● TASK TO CARRY OUT:
In the entries below, begin at the line that has "Image resolution: width=995" and stop after the line that has "Click the sigma checksum icon in status bar"; output those lines exactly, leaving out pictures.
BEGIN ENTRIES SHOWN
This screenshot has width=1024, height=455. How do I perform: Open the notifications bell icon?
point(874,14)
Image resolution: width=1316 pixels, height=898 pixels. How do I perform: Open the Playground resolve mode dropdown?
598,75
END ENTRIES SHOWN
BEGIN ENTRIES SHOWN
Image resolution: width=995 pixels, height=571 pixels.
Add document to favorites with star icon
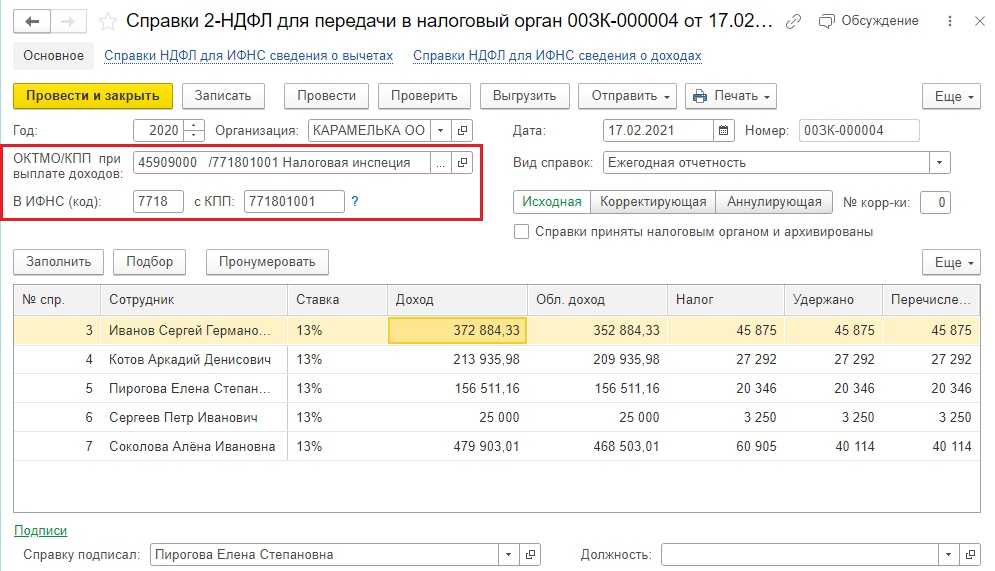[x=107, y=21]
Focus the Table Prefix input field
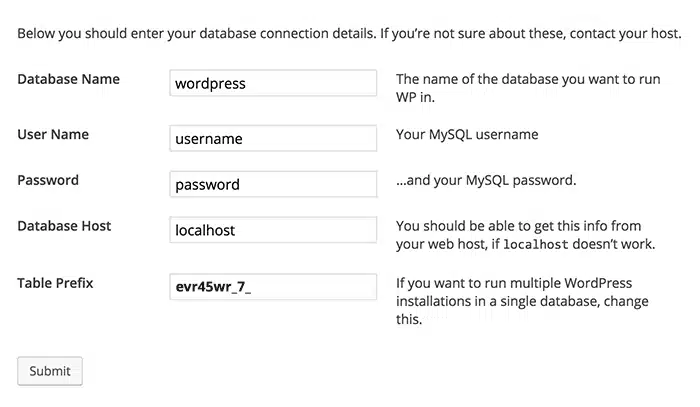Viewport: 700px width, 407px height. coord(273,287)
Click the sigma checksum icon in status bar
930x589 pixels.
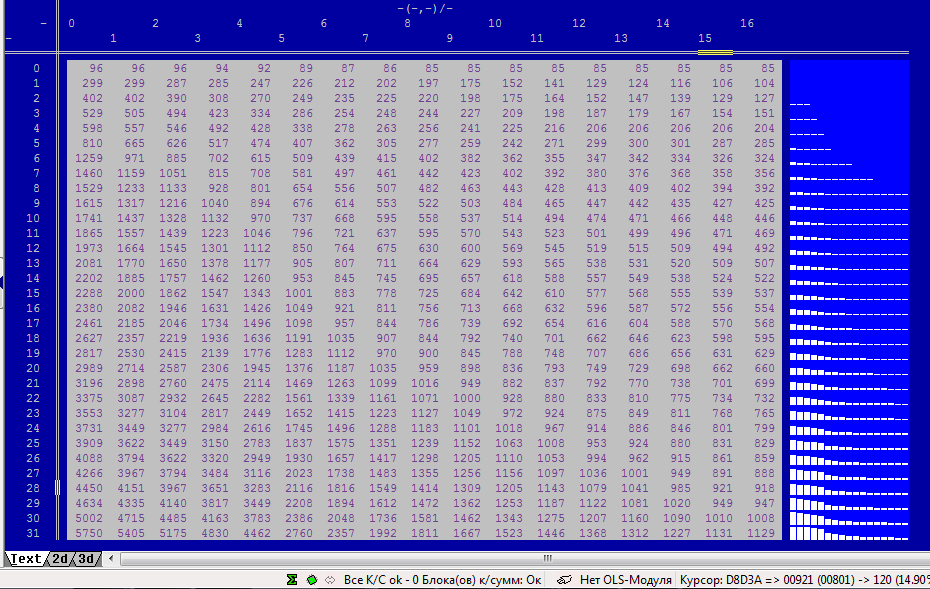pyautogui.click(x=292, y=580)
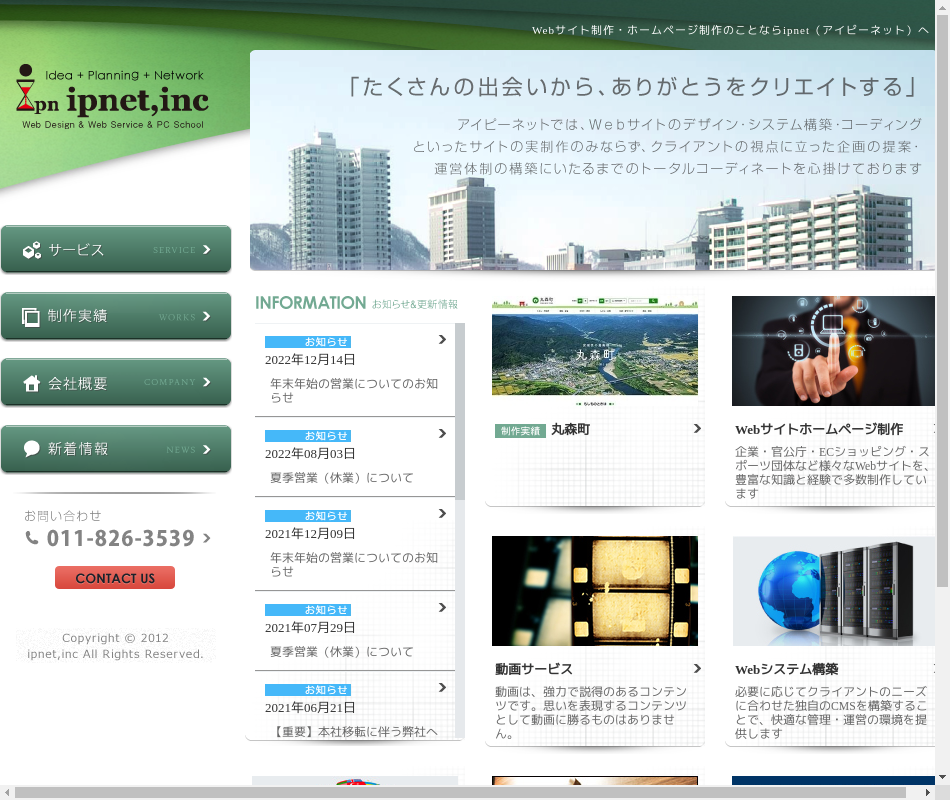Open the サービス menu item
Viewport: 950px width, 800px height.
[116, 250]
END ENTRIES SHOWN
● EXERCISE RESPONSE:
Image resolution: width=995 pixels, height=571 pixels.
Add document to favorites with star icon
[x=107, y=21]
Focus the Table Prefix input field
Viewport: 700px width, 407px height. coord(273,287)
Click the sigma checksum icon in status bar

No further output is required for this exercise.